The answer must consist of each line below that contains the string "computer".

Dataset records:
________________________

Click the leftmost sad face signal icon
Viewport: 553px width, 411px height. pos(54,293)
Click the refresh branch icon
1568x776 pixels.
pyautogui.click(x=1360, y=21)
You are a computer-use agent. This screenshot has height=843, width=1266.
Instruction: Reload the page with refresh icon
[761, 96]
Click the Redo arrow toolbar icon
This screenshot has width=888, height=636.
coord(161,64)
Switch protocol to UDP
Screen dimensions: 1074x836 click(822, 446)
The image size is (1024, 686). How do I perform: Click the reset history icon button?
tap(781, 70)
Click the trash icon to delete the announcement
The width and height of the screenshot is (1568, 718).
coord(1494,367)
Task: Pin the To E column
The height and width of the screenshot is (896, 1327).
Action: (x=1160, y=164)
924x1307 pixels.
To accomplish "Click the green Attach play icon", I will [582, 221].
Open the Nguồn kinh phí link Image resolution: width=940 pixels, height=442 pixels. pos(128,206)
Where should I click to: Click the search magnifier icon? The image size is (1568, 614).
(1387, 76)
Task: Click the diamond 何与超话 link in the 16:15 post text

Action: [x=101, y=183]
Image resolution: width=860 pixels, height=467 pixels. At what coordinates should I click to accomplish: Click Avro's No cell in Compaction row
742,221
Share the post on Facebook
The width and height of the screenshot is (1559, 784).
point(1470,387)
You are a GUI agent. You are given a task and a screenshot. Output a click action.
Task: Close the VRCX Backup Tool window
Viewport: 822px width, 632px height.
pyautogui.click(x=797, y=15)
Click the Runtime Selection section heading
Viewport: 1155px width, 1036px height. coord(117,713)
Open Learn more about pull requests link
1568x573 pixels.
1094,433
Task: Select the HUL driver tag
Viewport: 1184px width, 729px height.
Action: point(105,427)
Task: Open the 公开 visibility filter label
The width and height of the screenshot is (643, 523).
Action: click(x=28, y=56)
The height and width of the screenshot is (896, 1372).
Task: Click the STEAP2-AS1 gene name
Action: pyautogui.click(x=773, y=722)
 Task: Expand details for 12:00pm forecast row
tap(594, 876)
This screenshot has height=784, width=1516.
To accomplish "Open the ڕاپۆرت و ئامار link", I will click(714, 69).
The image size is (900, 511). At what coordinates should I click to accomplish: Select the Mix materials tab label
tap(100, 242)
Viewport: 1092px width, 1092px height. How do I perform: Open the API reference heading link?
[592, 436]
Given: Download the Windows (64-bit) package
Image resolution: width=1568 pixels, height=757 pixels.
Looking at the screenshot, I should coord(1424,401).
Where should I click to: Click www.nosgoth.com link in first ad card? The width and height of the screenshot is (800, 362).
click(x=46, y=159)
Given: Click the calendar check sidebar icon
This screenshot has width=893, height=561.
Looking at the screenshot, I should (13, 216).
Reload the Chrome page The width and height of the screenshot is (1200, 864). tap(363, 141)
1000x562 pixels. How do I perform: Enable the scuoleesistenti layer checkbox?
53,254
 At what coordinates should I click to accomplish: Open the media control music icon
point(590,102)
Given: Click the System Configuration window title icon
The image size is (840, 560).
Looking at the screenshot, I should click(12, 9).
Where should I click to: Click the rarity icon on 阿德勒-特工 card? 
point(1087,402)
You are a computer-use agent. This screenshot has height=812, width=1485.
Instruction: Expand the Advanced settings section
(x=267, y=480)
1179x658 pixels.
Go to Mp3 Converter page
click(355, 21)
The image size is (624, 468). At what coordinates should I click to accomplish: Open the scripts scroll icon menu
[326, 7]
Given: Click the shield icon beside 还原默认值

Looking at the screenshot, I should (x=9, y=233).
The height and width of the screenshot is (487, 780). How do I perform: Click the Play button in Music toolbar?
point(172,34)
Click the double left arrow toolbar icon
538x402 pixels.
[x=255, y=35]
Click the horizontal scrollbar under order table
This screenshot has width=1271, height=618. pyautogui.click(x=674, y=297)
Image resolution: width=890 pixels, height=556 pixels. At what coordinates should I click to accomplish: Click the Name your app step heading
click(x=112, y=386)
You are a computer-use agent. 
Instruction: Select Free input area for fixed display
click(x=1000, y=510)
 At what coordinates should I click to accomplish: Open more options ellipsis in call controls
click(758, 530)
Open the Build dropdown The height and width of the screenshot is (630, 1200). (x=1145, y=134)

________________________

Written solution:
You are a computer-use agent. This screenshot has height=843, width=1266.
You are a computer-use agent. This screenshot has height=812, width=1485.
You are a computer-use agent. 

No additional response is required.